───── Passage to read ─────

# Yikes:Wolf/Pyrenees cubs



## Serena (Apr 28, 2004)

I am shaking my head trying to imagine how confused and mixed up thes animals will be...... *sigh* RARE??!?!


Wolf/Pyrenees cubs
http://lubbock.craigslist.org/pet/2365502543.html

1 solid white male with blue eyes, 1 solid white female, & 1 female with multi colored markings on each ear with blue eyes(white body). RARE!!!!!! Ready to go. Parents on sight. E-mail for prices.


----------



## Kazahleenah (Nov 3, 2004)

WHY do people insist in breeding (on purpose) such mixes? The prey drive of the wolf mixed with the guardian instinct of the Pyr.... a shame... those poor pups. Saddest part is, they'll be sold to whomever wants one (thinking it's cool), and chances are, they'll have NO idea why the dogs are so messed up in the head....

───── Data segment ─────

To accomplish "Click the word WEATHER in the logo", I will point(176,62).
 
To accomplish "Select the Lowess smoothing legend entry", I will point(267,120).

─────

Required work —
**a)** In the forum thread about the wolf/Pyrenees cubs, what eye color does the listing give for the solid white male?
**b)** Rewrite the thread on wolf/Pyrenees cubs, everything from "I am shaking" down to "E-mail for prices.", with "Available now" in place of "Ready to go".
**c)** Extend the forum thread about wolf/Pyrenees cubs, picking up after its final post.

Responses by task —
**a)** Blue

**b)**
I am shaking my head trying to imagine how confused and mixed up thes animals will be...... *sigh* RARE??!?!


Wolf/Pyrenees cubs
http://lubbock.craigslist.org/pet/2365502543.html

1 solid white male with blue eyes, 1 solid white female, & 1 female with multi colored markings on each ear with blue eyes(white body). RARE!!!!!! Available now. Parents on sight. E-mail for prices.

**c)**
----------



## mekasmom (Jan 19, 2010)

Can you imagine how dangerous these puppies will grow up to be?


----------



## NorCalChicks (Dec 7, 2007)

Definately a bad idea. Being the owner of 2 Hybrids (due to rescueing) I can't imagine why someone would put these two breeds together....oh wait a minute, it's called greed.


----------



## jen74145 (Oct 31, 2006)

Wow. 

I'm horrifed and saddened. What a waste and a shame.  Those poor pups. 

I get iffy enough about LGD mixed with Regular Dog. This si just a whole new breed of greed.


----------



## TxHorseMom (Feb 21, 2011)

So sad.


----------



## Immaculate Sublimity (Apr 30, 2003)

mekasmom said:


> Can you imagine how dangerous these puppies will grow up to be?


Doesnt everyone deserve their dream dog? someone must want these puppies since they're being bred. On the other thread you were all about mixing things up a bit just to make a buck. It was ok... even couraged by you, despite the whole mixed breed over-population thing. Now we come up with a mixture that might be dangerous and you're balking? Or is it just small dogs that can be mixed, and big dogs are dangerous? I dont understand the change of attitude.


----------



## mekasmom (Jan 19, 2010)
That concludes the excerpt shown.